**PROBLEM DESCRIPTION:** The records follow. Transcribe only the lines from the line containing "Open the Pistes conservées tab" through the end, both ends included, and leave out the pictures.

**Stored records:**
--------------------------------

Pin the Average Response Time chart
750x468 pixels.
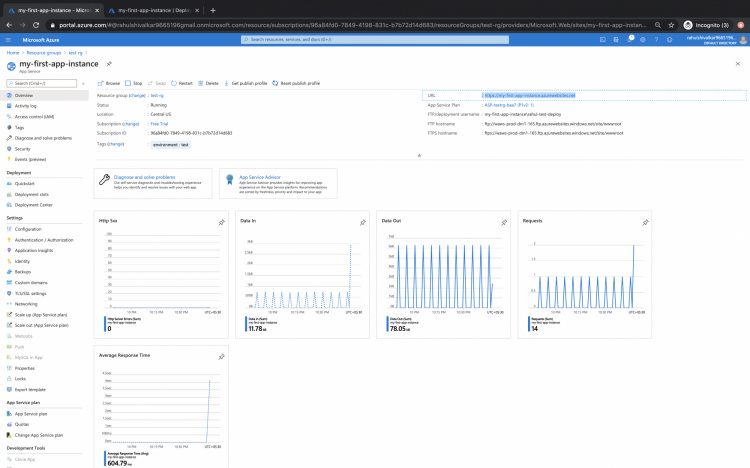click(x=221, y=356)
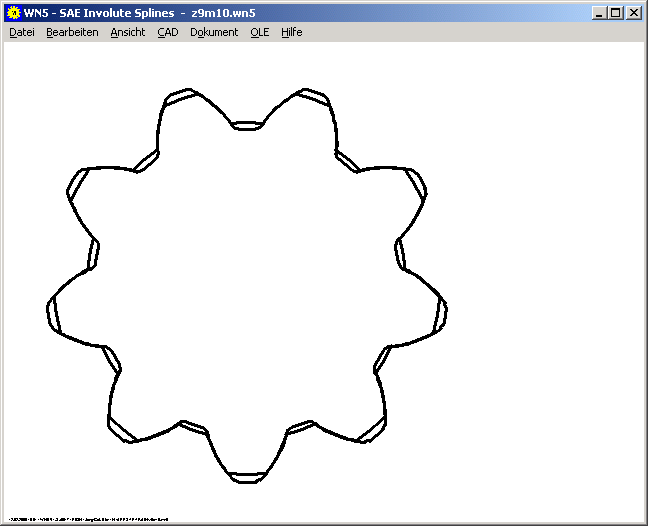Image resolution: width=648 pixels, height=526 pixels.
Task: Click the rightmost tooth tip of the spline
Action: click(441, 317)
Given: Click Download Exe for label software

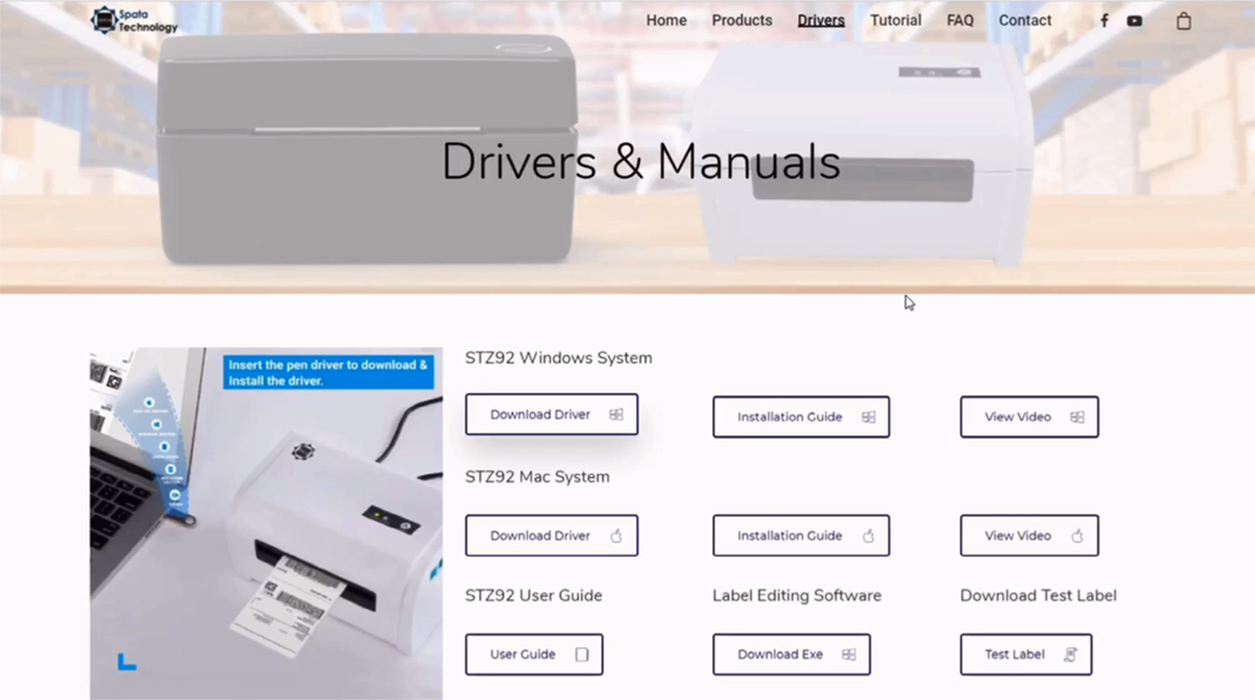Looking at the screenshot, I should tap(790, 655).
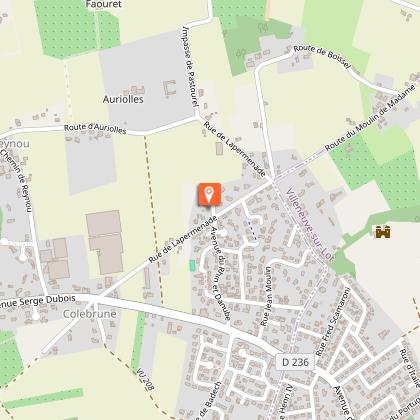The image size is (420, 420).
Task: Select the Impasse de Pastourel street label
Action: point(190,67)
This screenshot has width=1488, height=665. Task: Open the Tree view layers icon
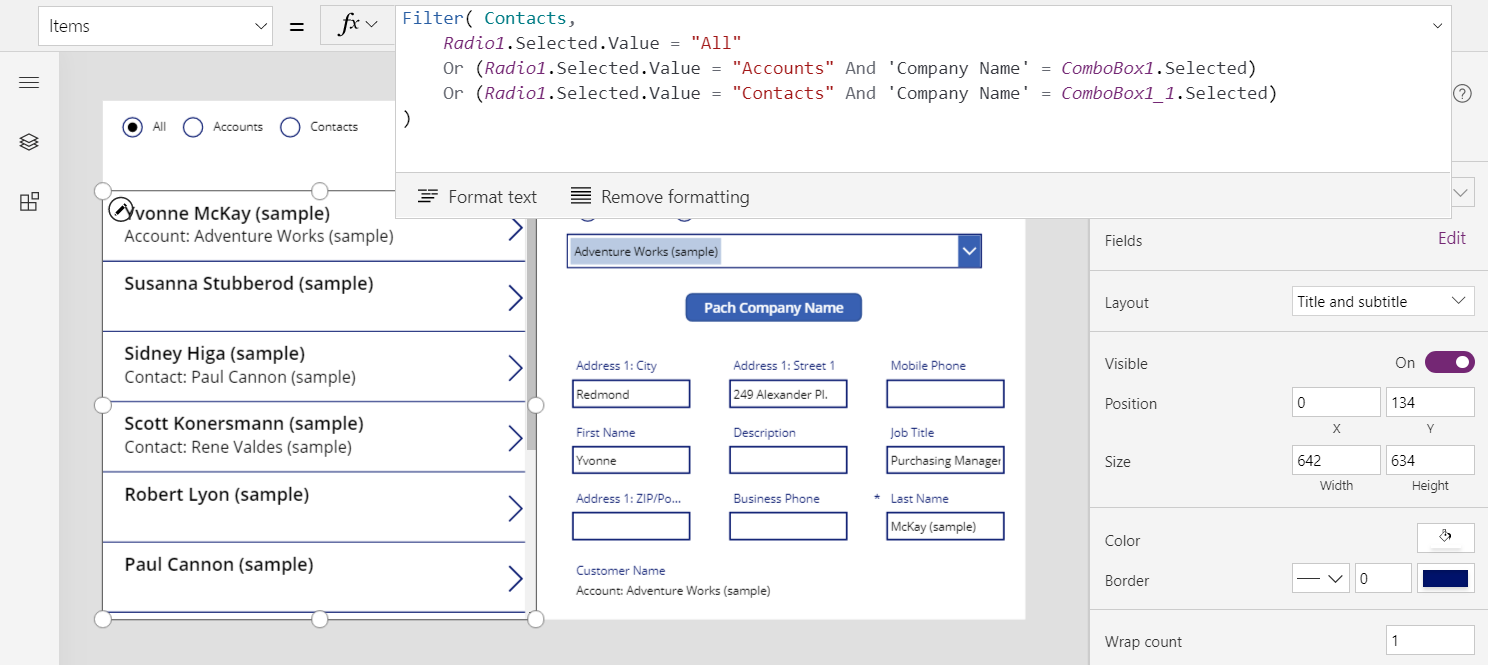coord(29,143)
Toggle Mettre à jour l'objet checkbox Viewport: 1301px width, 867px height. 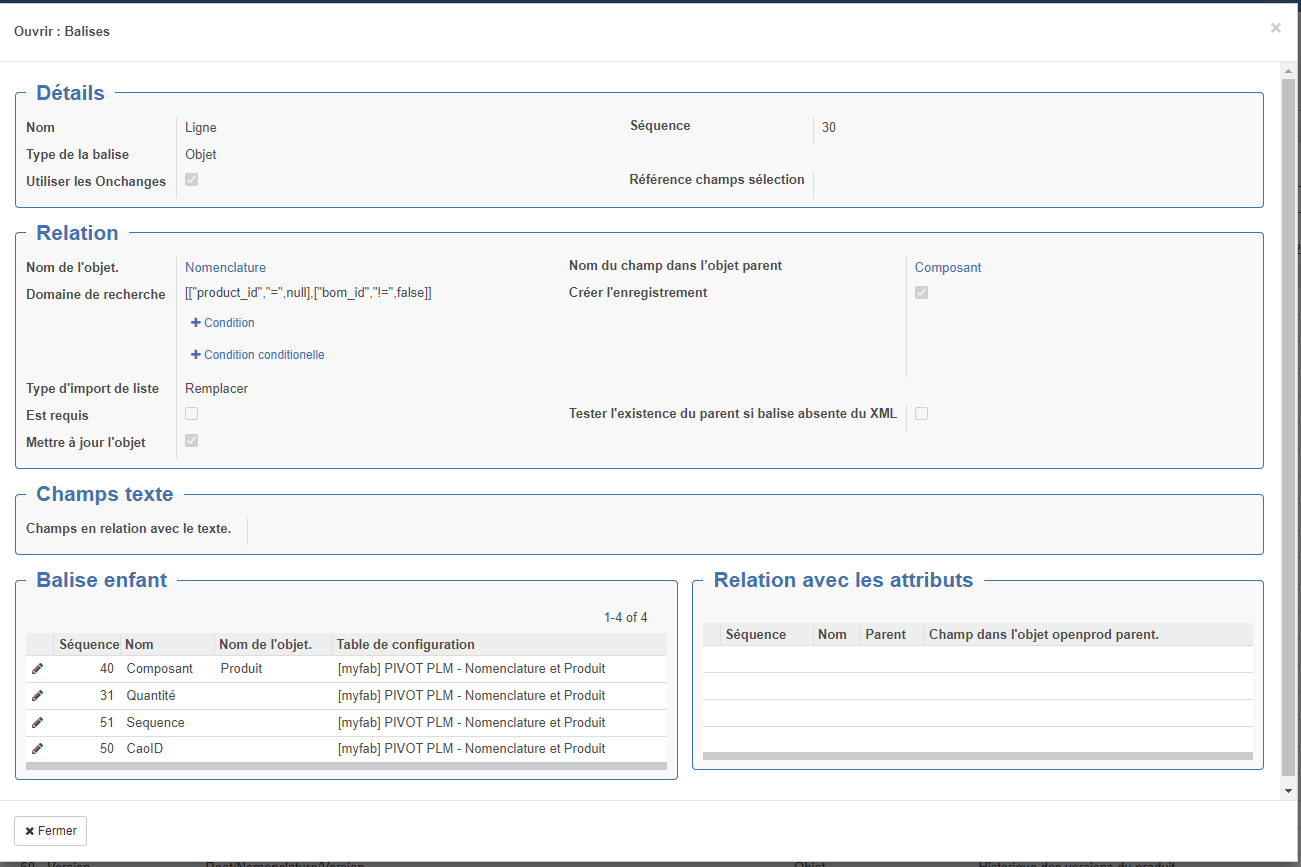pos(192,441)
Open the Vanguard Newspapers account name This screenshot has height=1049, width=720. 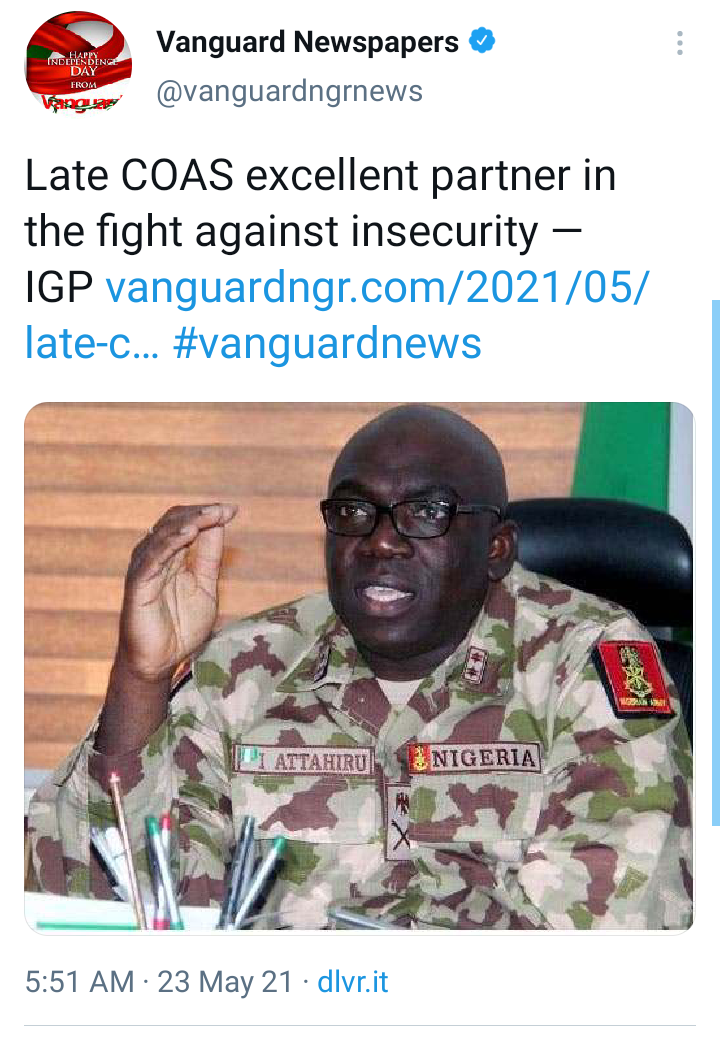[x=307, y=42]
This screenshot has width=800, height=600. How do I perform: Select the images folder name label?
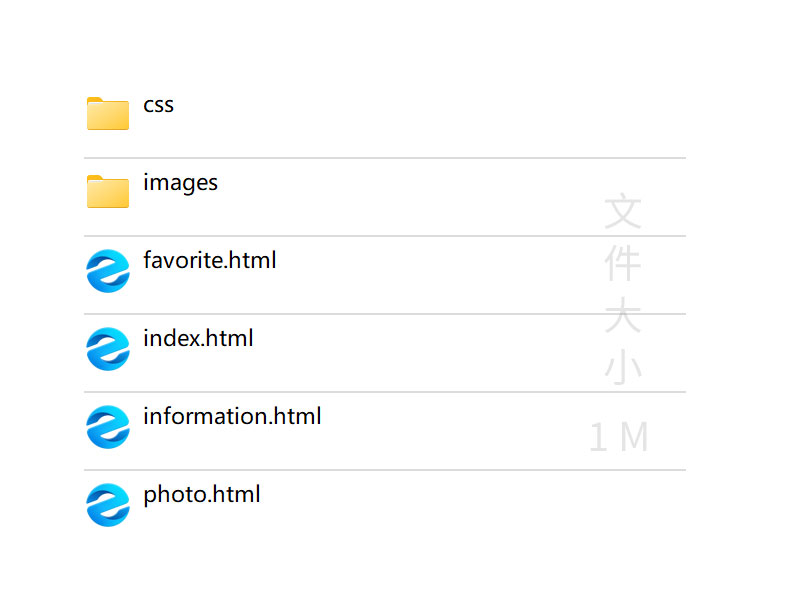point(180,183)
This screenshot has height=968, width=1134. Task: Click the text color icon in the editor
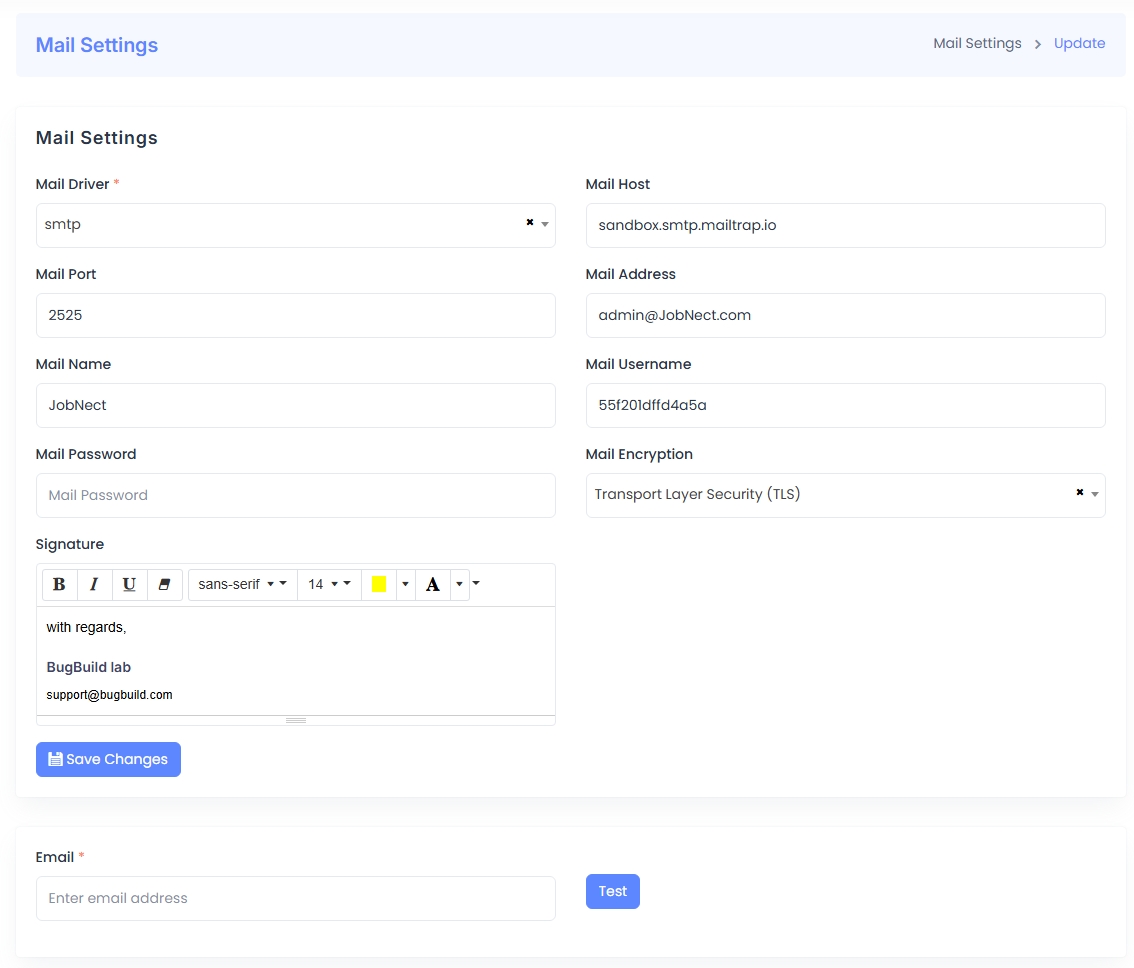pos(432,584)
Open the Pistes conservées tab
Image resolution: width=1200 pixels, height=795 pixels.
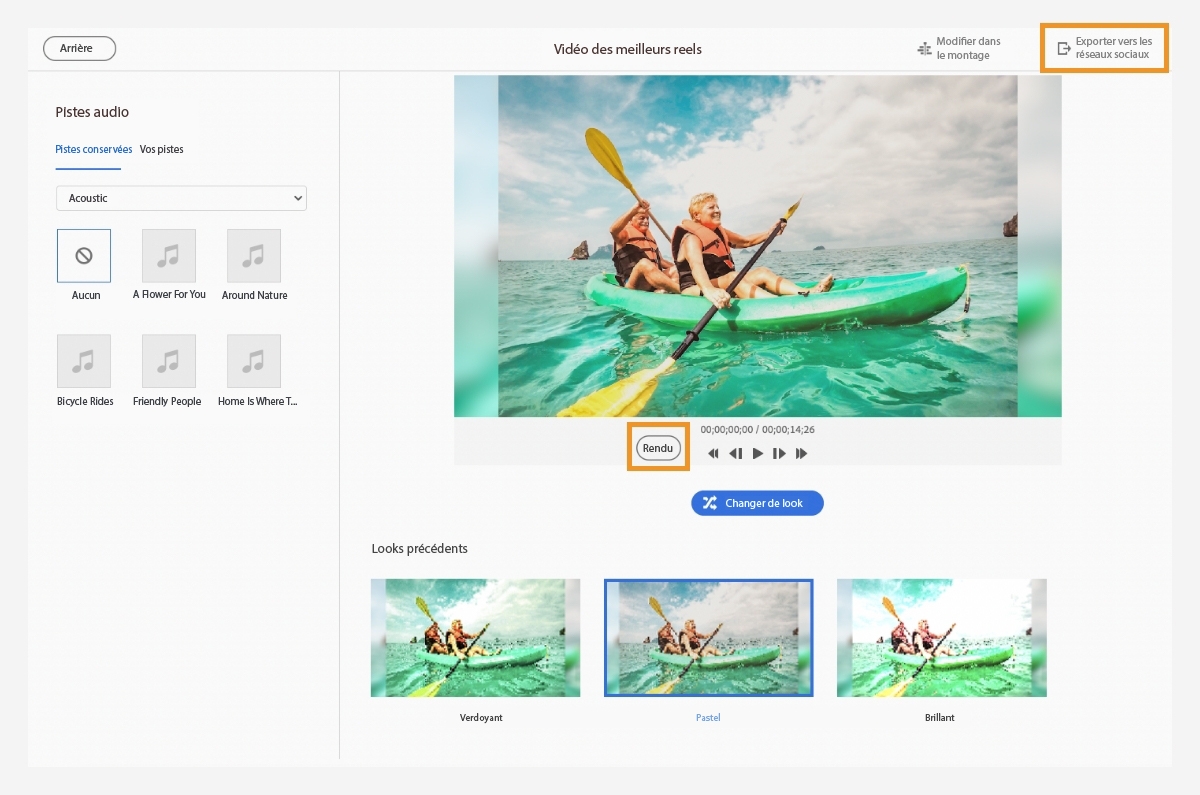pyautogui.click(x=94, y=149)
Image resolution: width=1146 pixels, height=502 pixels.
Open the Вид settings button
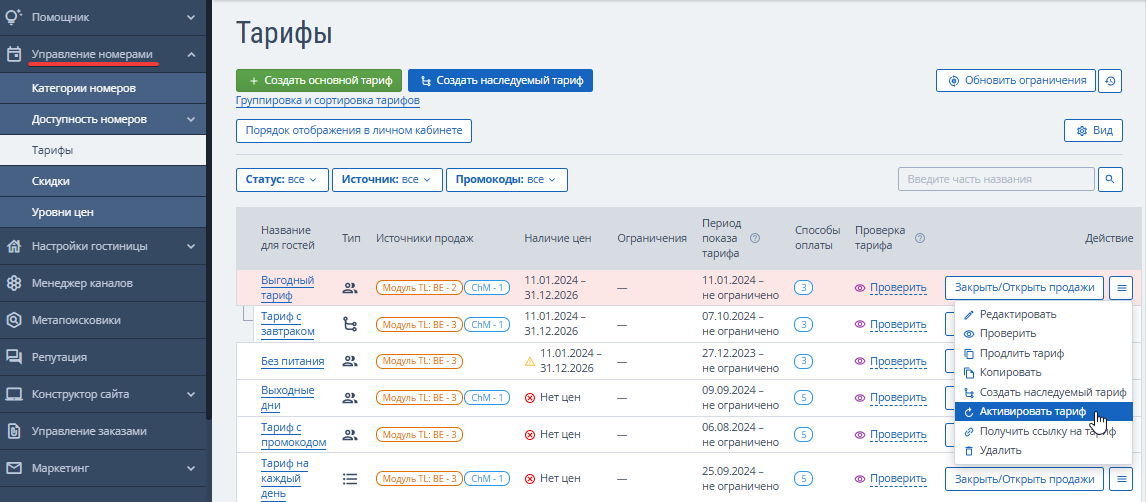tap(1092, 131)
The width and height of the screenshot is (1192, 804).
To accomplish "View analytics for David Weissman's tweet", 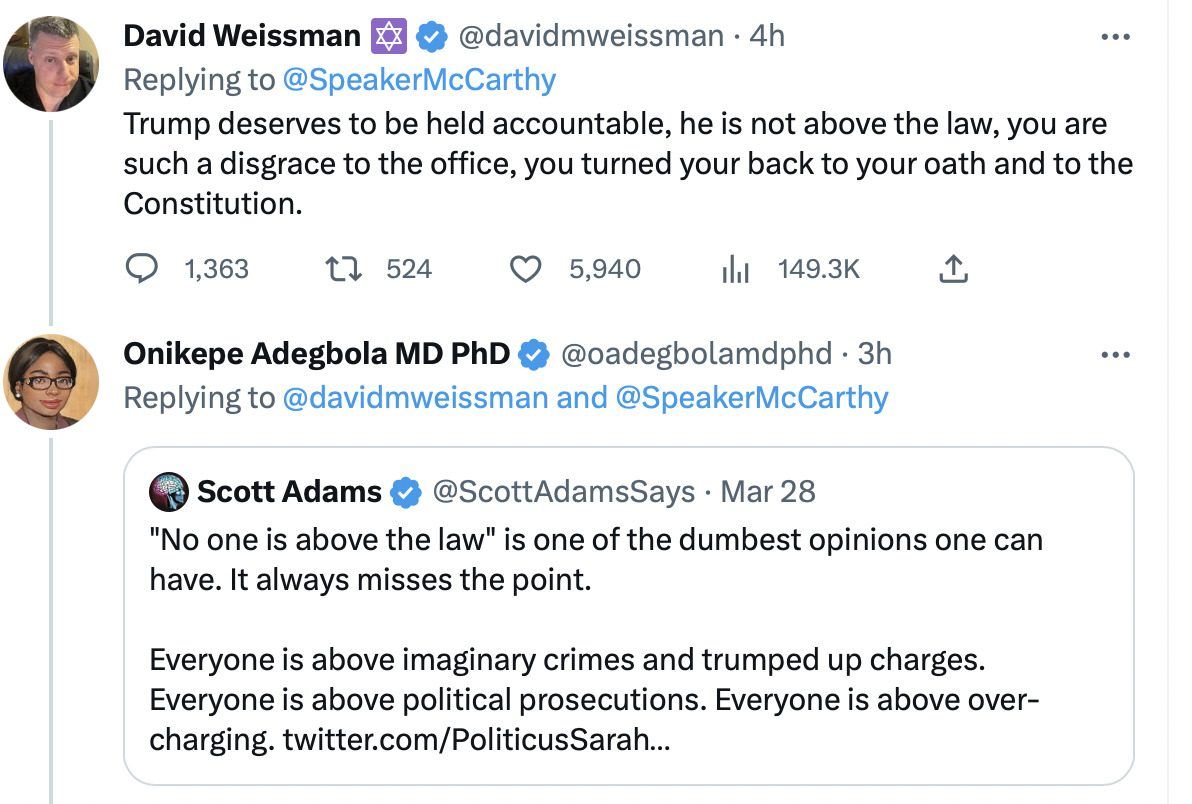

--------------------------------

**EXERCISE RESPONSE:**
Open the Pistes conservées tab
Image resolution: width=1200 pixels, height=795 pixels.
pyautogui.click(x=94, y=149)
Image resolution: width=1146 pixels, height=502 pixels.
Open the Вид settings button
tap(1092, 131)
The width and height of the screenshot is (1192, 804).
To accomplish "View analytics for David Weissman's tweet", 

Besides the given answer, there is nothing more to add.